Fragmento para leer>
La historia de Panh es a un tiempo colectiva e individual, y nace de una deuda con el pasado compartido, pero también con el más íntimo, por parte del director. Resulta lógico cuando se quiere saldar cuentas con un genocidio ocurrido hace tan poco que resulta espeluznante. Y es que Rithy Panh vivió en primera persona, y sobre su propia familia, toda la oleada de muerte y crueldad que supuso el régimen de los jemeres rojos en Camboya. El genocidio camboyano, que suele decirse, o auto-genocidio incluso.
Rithy Panh ya había hecho de la tragedia camboyana su tema obsesivo (y catártico) en repetidas ocasiones. Con su Gente del arrozal (1994) ya optó a la Palma de Oro. Este docudrama fue, además, la primera película camboyana presentada (que no nominada) para participar en los Óscar por parte de Camboya. Y en 2013, unos cuantos años después, mismas obsesiones, fantasmas y urgencias.
Panh es un director que aspira a hacer arte y a la vez historia, política y psicoanálisis, auto-encomendándose la misión de difundir los horrores históricos de su país y los de su propia biografía. El resultado en esta ocasión es bien digno. Sin embargo, ¿es brillante? ¿O la verdadera virtud de La imagen perdida es más bien la de servir de altavoz a una historia a la que no se le ha hecho justicia como se debe? Muchos en Occidente desconocen este episodio, y en la empobrecida Camboya actual, muchos de los verdugos de hace unas décadas aún ocupan cargos de responsabilidad, en un trasunto de democracia que encubre y olvida lo que sea necesario para esquivar los problemas, la injerencia extranjera a través de los tribunales internacionales de derechos humanos, o lo que haga falta.

Tarea planteada>
Traduce al inglés esta oración del fragmento sobre el cine de Rithy Panh: "Rithy Panh ya había hecho de la tragedia camboyana su tema obsesivo (y catártico) en repetidas ocasiones."

Conjunto de datos>
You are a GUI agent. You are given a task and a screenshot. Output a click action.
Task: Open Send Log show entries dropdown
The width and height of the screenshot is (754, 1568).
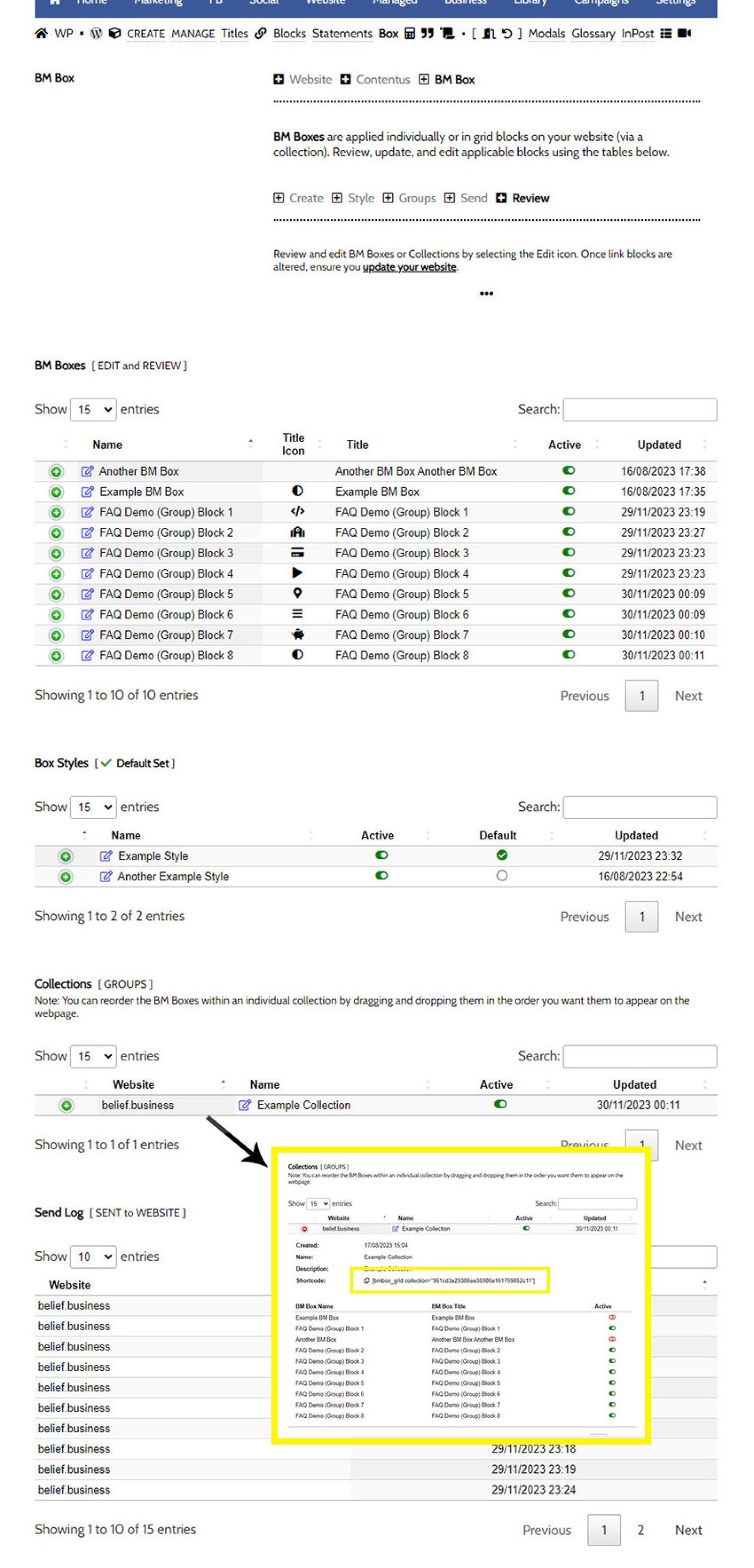click(x=93, y=1256)
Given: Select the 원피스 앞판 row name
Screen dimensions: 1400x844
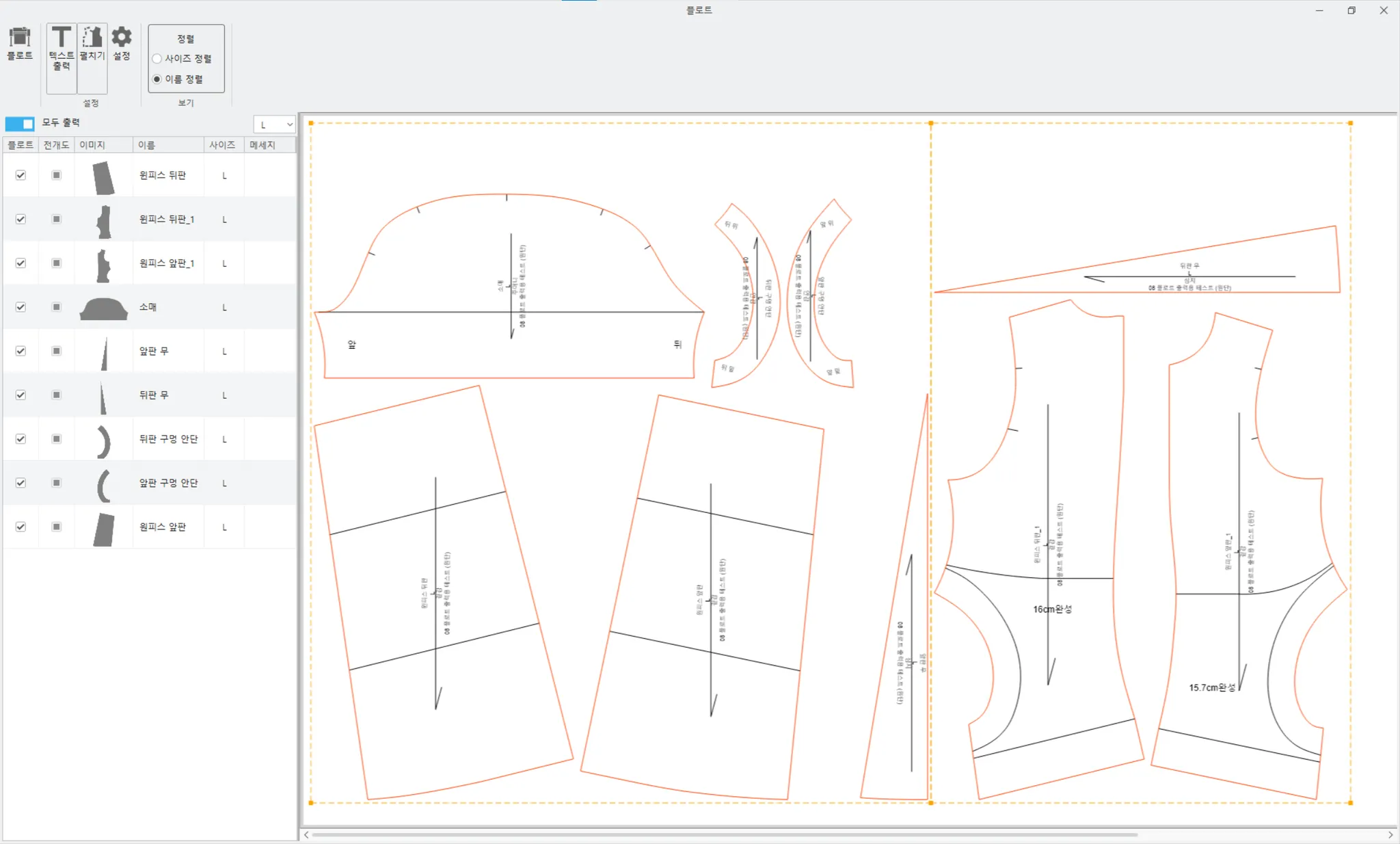Looking at the screenshot, I should coord(163,527).
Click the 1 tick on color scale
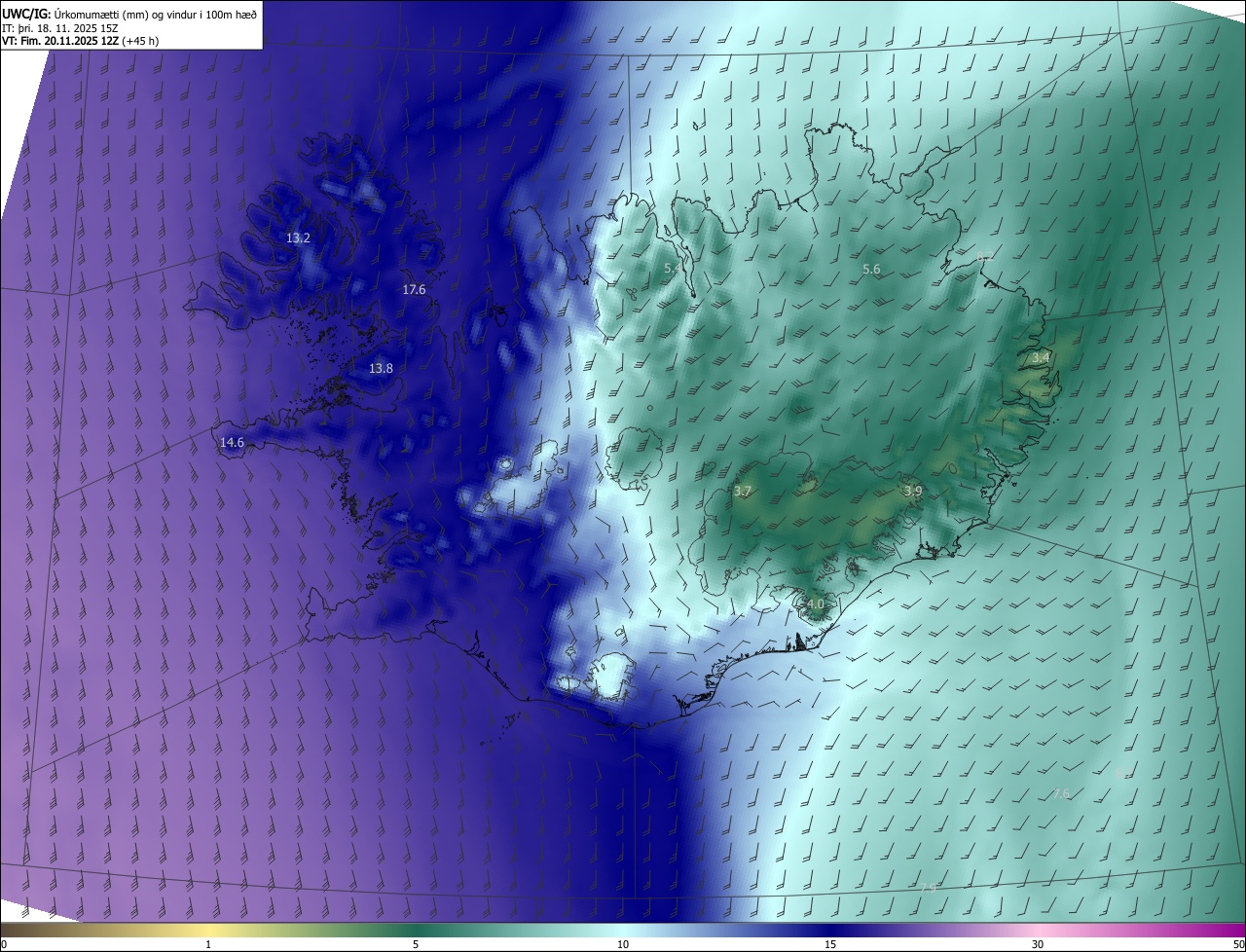Viewport: 1246px width, 952px height. (208, 944)
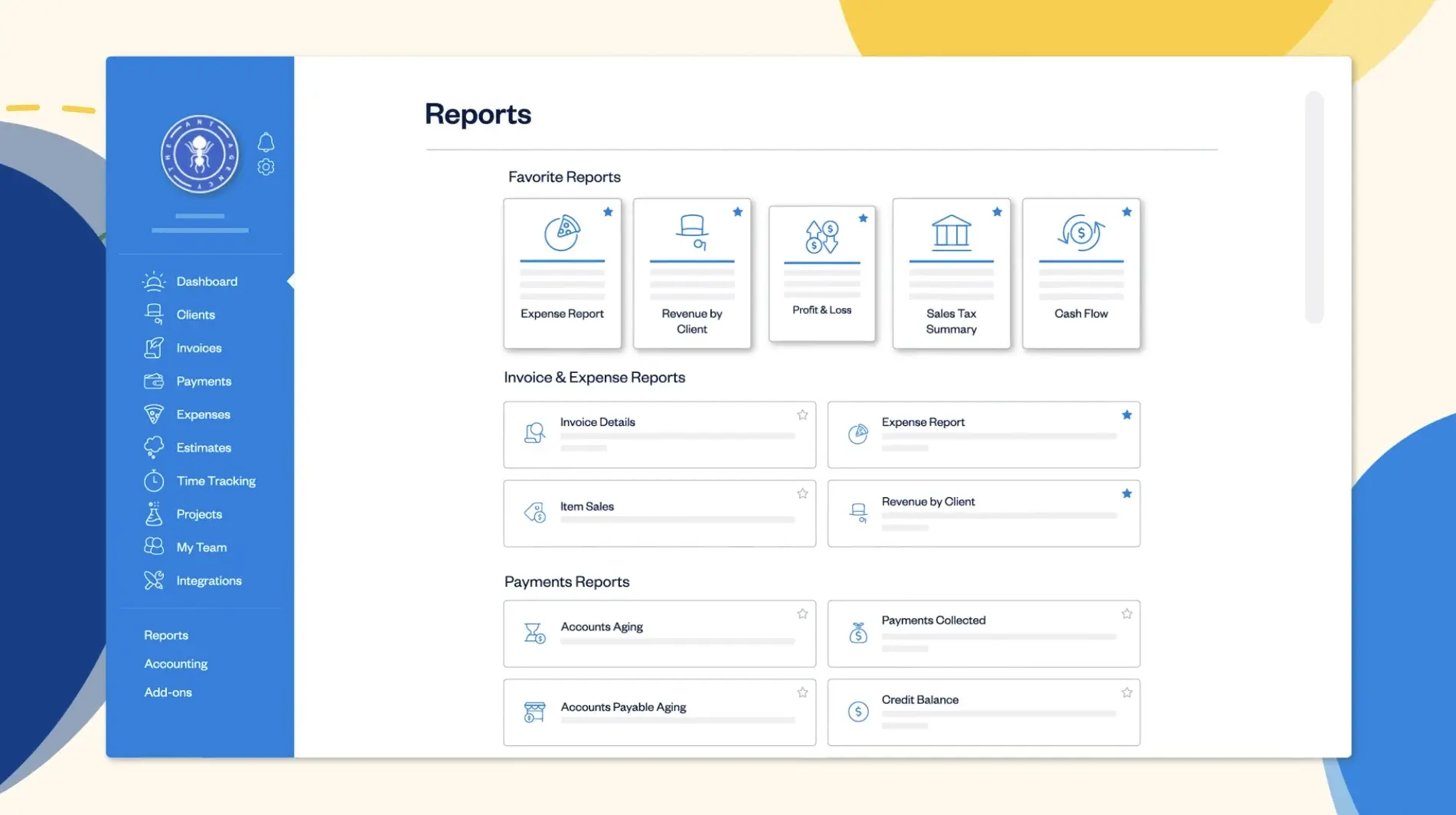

Respuesta redactada>
Rithy Panh had already made the Cambodian tragedy his obsessive (and cathartic) subject on repeated occasions.